Handling Missing Values¶
Missing data is inevitable. How you handle it dictates the integrity of your entire ML pipeline.
What You Will Learn¶
- Drop missing values safely when data loss is acceptable
- Use Scikit-Learn
SimpleImputerto replace missing values systematically - Visualise the statistical impact of imputation on your target distributions
Prerequisites¶
- Completed the Loading & Exploring Data tutorial
- Basic understanding of mean, median, and mode
Step 1: Drop Missing Values¶
We will use the built-in titanic dataset which has famously messy and missing passenger records. Keep your code incredibly concise using pandas built-ins.
import pandas as pd
import seaborn as sns
import matplotlib.pyplot as plt
df = sns.load_dataset('titanic')
# Check baseline missing values
print(df.isnull().sum()[df.isnull().sum() > 0])

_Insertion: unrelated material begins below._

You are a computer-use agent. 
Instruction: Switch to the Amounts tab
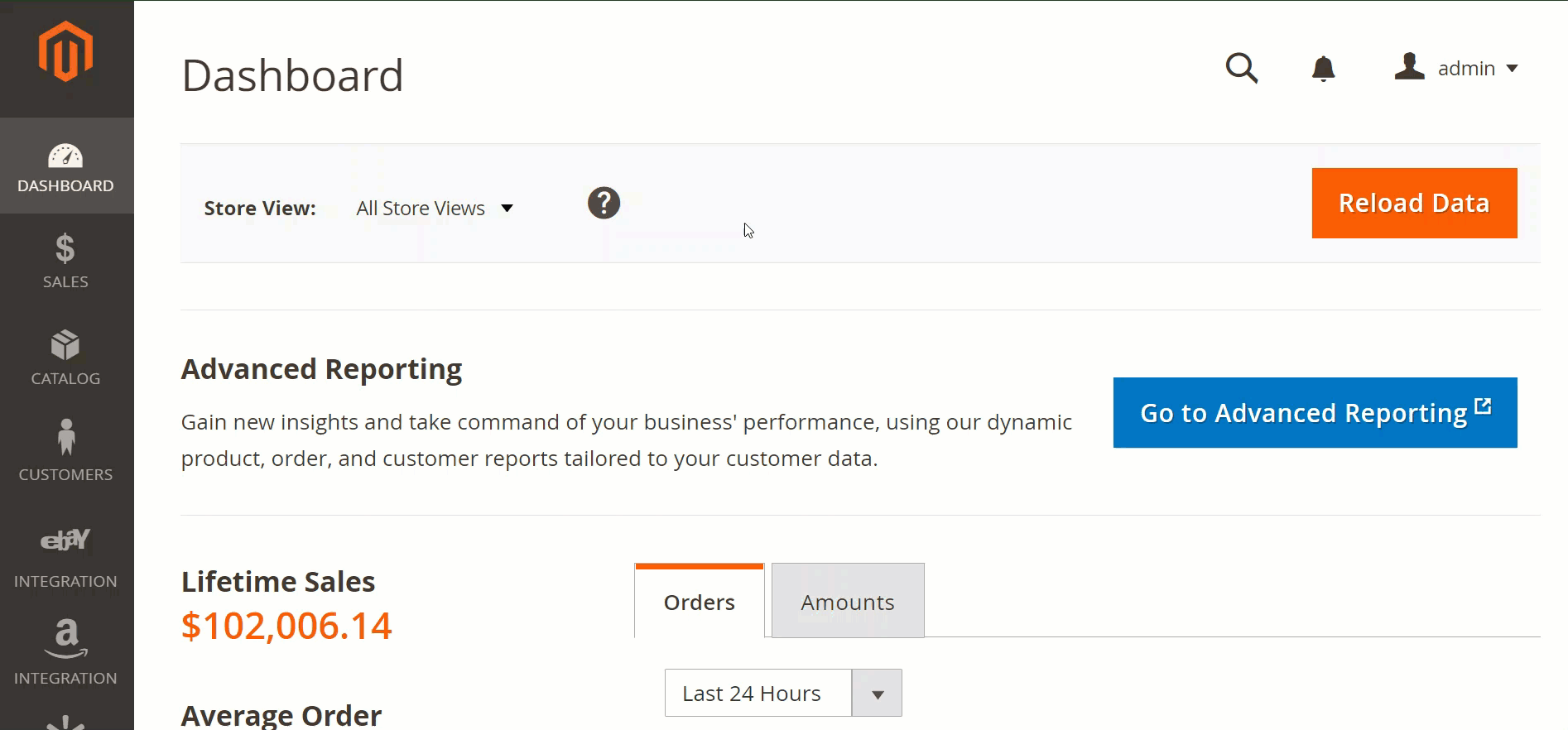847,603
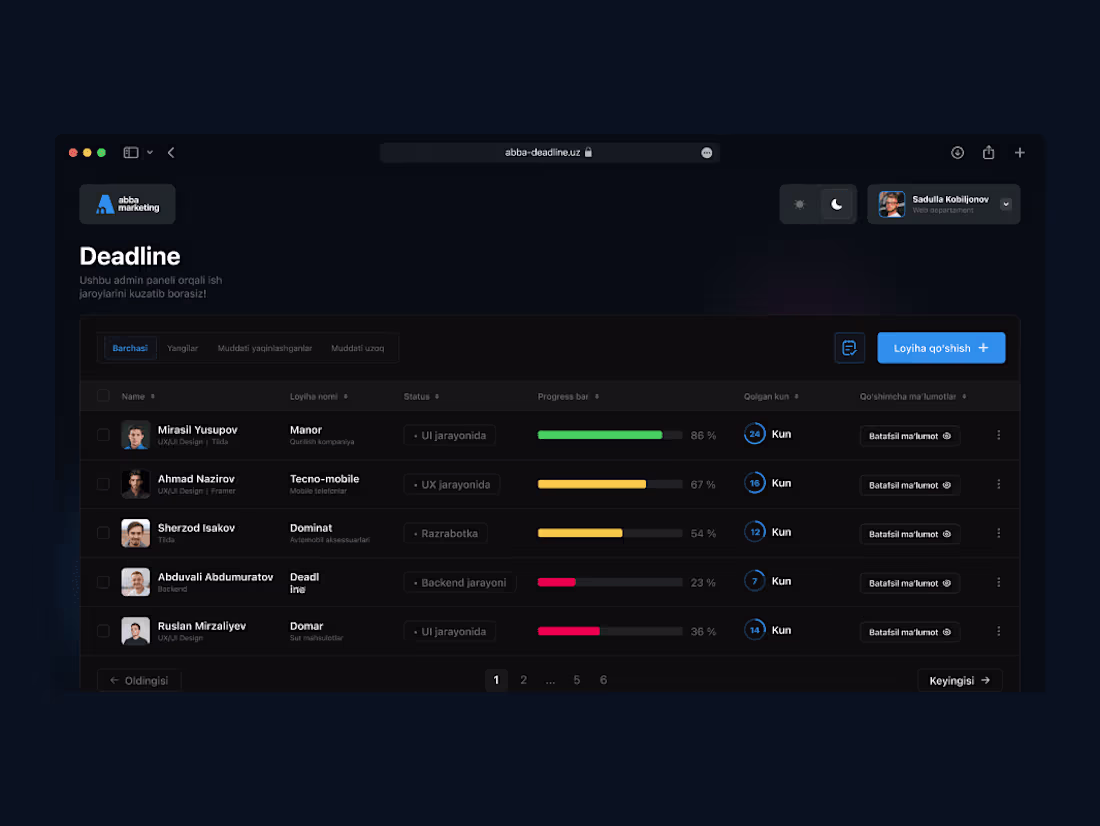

If a column is overwhelmingly empty (like deck), drop the column. If only a tiny fraction of rows are missing (like embarked), drop those specific rows.
# Drop the 'deck' column completely
df_dropped = df.drop(columns=['deck'])
# Drop rows where 'embarked' is missing
df_dropped = df_dropped.dropna(subset=['embarked'])
print(f"Original shape: {df.shape} | New shape: {df_dropped.shape}")
Workplace Tip
Never blindly use df.dropna(). This will drop any row with even a single missing value. In a dataset with 50 columns, dropna() might accidentally delete 80% of your valid data!
Step 2: Basic Statistical Imputation¶
For the age column, dropping 177 rows means losing 20% of our dataset. Instead, we can impute (fill in) the missing values using Scikit-Learn's SimpleImputer.
from sklearn.impute import SimpleImputer
import numpy as np
# Instantiate the imputer to fill with the 'mean' strategy
imputer = SimpleImputer(strategy='mean')
# Fit and transform the 'age' column (requires 2D array, so we use [['age']])
df_imputed = df_dropped.copy()
df_imputed['age'] = imputer.fit_transform(df_imputed[['age']])
print(f"Missing ages before: {df_dropped['age'].isnull().sum()}")
print(f"Missing ages after: {df_imputed['age'].isnull().sum()}")
Step 3: Visualise the Impact of Imputation¶
Whenever you inject synthetic data via imputation, you must verify that you haven't fundamentally distorted the original distribution.
plt.figure(figsize=(10, 5))
# Plot original age distribution (ignoring NaNs)
sns.histplot(data=df_dropped, x='age', bins=30, kde=True, color='skyblue', label='Original')
# Plot the imputed age distribution
sns.histplot(data=df_imputed, x='age', bins=30, kde=True, color='red', alpha=0.3, label='Mean Imputed')
plt.title('Impact of Mean Imputation on Age Distribution')
plt.legend()
plt.tight_layout()
plt.show()
Expected Plot

As seen in the plot, injecting the mean 177 times artificially creates a massive spike in the center of the distribution. This is the primary danger of mean imputation!
Assessment Connection
In your EPA, examiners will ask: "Why did you choose median imputation over mean?" You must be able to justify your choice. Mentioning that the mean is sensitive to outliers, while the median preserves the distribution structure better for skewed data, guarantees high marks.
Summary¶
- Drop columns if >50% of the data is missing.
- Drop rows only if the missing data represents <5% of the total dataset.
- Use
SimpleImputerto fill missing numeric data with the mean or median. - Always plot the distribution before and after imputation to verify you haven't destroyed the variance of your feature.
Next Steps¶
→ Data Types & Encoding — prepare categorical text data for machine learning algorithms.
Stretch & Challenge
For Advanced Learners¶
1. Multivariate Imputation
Instead of SimpleImputer, try using IterativeImputer (also known as MICE). This algorithm builds an internal machine learning model for each feature and uses the other columns to predict and fill the missing values.
from sklearn.experimental import enable_iterative_imputer
from sklearn.impute import IterativeImputer
imputer = IterativeImputer(max_iter=10, random_state=42)
df_imputed_advanced = imputer.fit_transform(df_dropped[['age', 'fare', 'pclass']])
This technique prevents the artificial "spike" caused by mean imputation, as each missing age is predicted uniquely based on that passenger's ticket fare and class.
KSB Mapping¶
| KSB | Description | How This Addresses It |
|---|---|---|
| K5.3 | Common patterns in real-world data | Identifying missing values, duplicates, outliers, and class imbalance |
| S2 | Data engineering and governance | Systematic data cleaning, transformation, and quality assessment |
| S3 | Programming for data manipulation | pandas pipelines for data preparation |
| B3 | Adaptability and pragmatism | Handling imperfect real-world datasets |